* begin DATA EXCERPTS *

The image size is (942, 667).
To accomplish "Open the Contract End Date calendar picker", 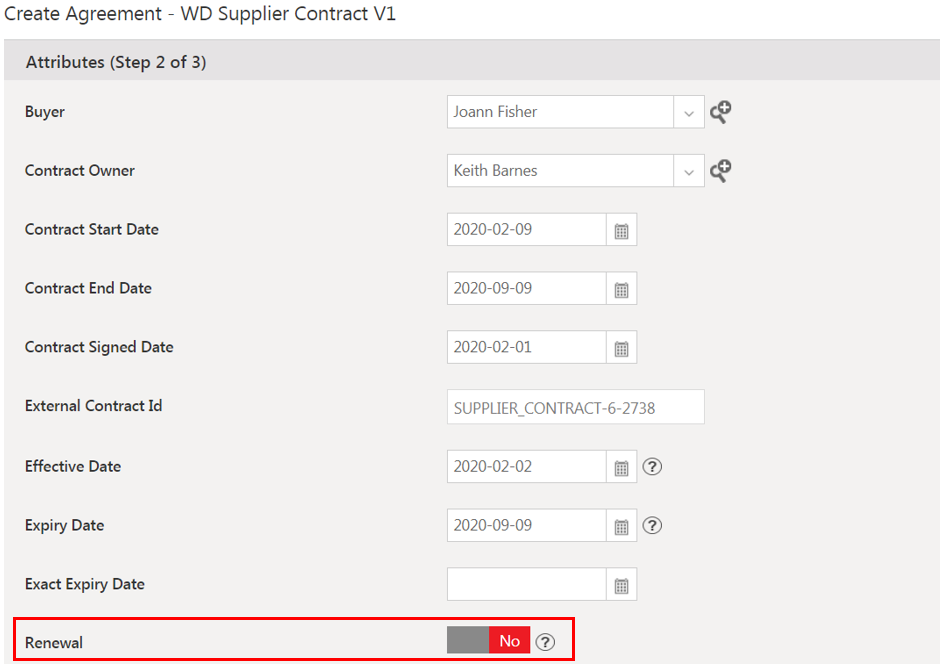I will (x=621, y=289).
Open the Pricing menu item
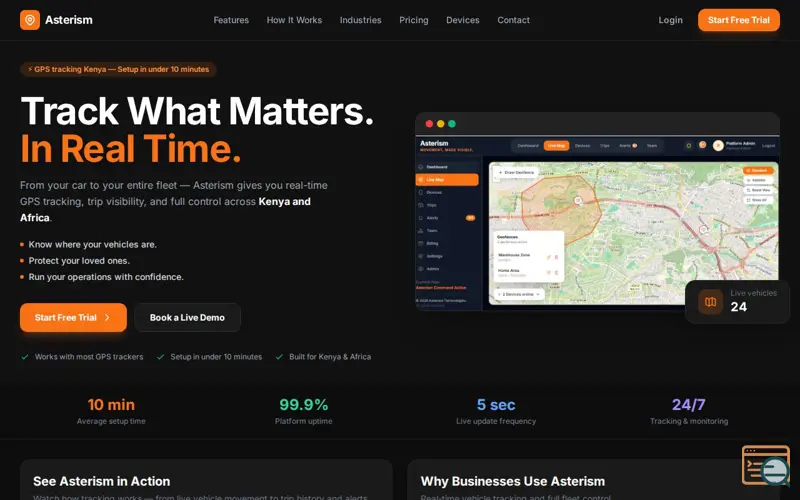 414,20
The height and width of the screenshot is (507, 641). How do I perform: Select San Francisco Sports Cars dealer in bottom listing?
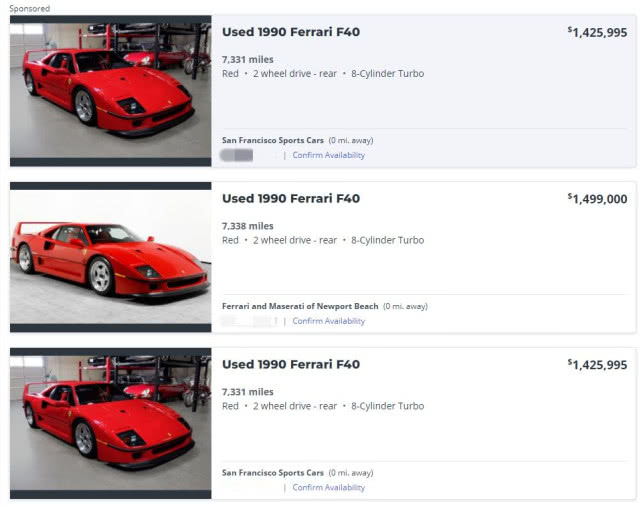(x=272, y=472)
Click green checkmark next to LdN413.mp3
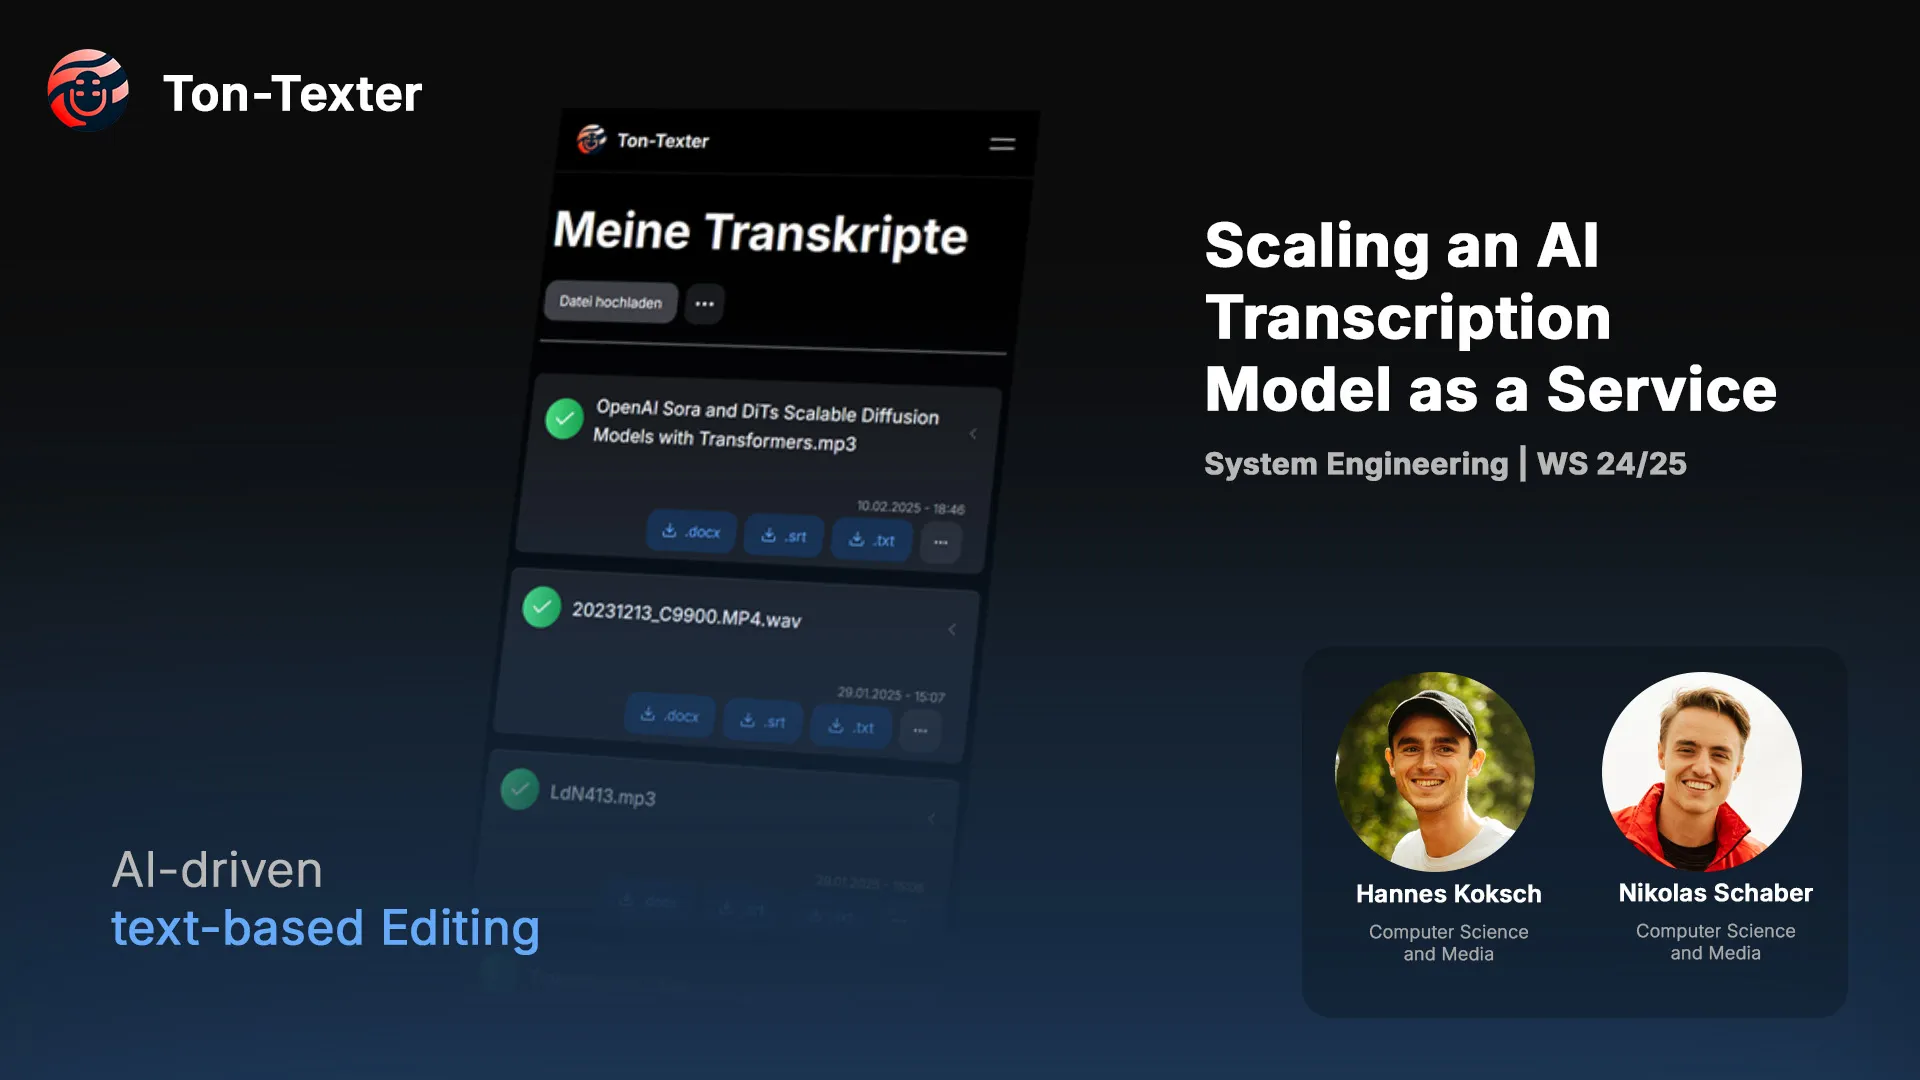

* end DATA EXCERPTS *

▶ WHAT IS ASKED: Reproduce the material word for word, from the line containing "The height and" through the end of the material, including both ends. Leave the pictures out.

▶ TASK OUTPUT:
The height and width of the screenshot is (507, 641). How do I perform: Select San Francisco Sports Cars dealer in bottom listing?
(x=272, y=472)
Click green checkmark next to LdN413.mp3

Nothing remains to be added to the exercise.